# Supplied material
((

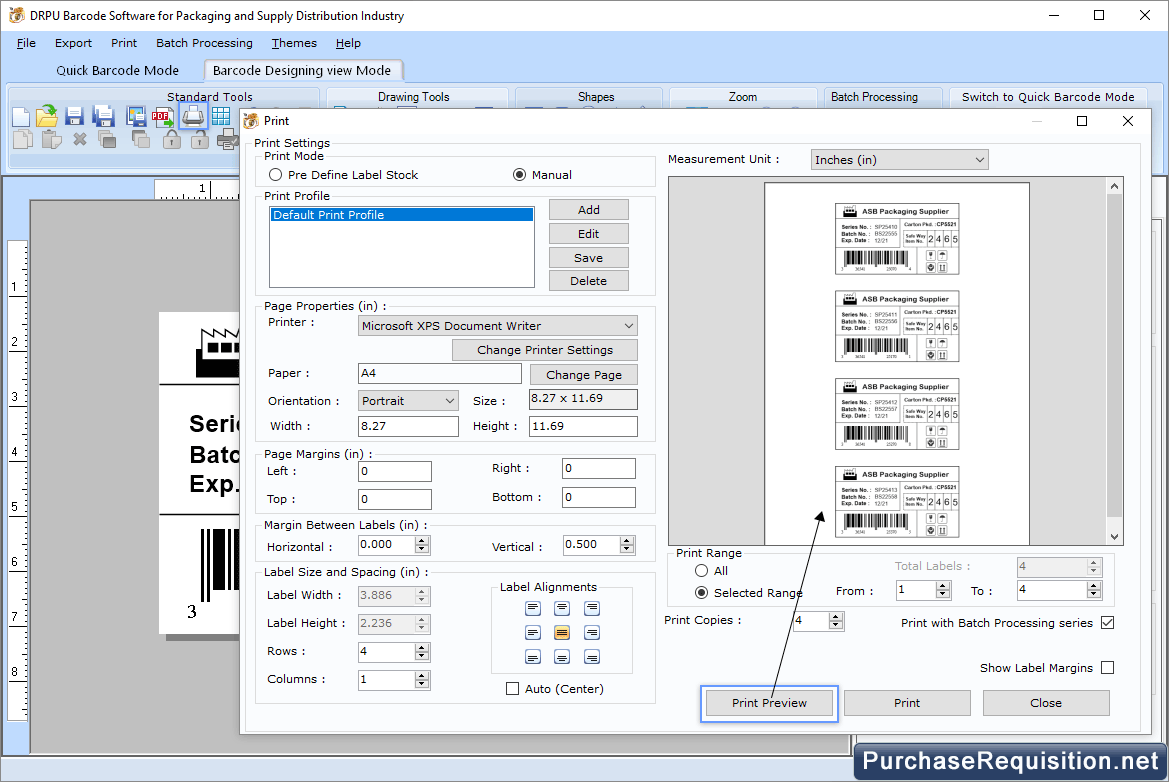Click the Print Preview button
Image resolution: width=1169 pixels, height=782 pixels.
(768, 703)
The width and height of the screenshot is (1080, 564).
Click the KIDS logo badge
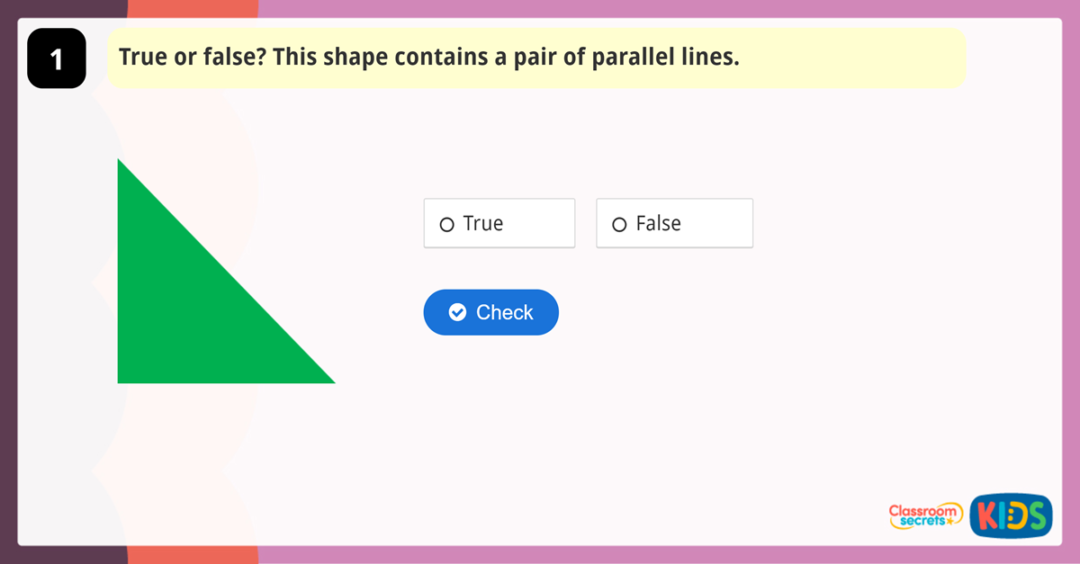pos(1010,516)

))

# What needs to be done
Once the pictures are set aside, what is needed is the lines from the line with "The width and" through the end of the data, written out exactly and alone.

# Solution for this exercise
The width and height of the screenshot is (1080, 564).
Click the KIDS logo badge
pos(1010,516)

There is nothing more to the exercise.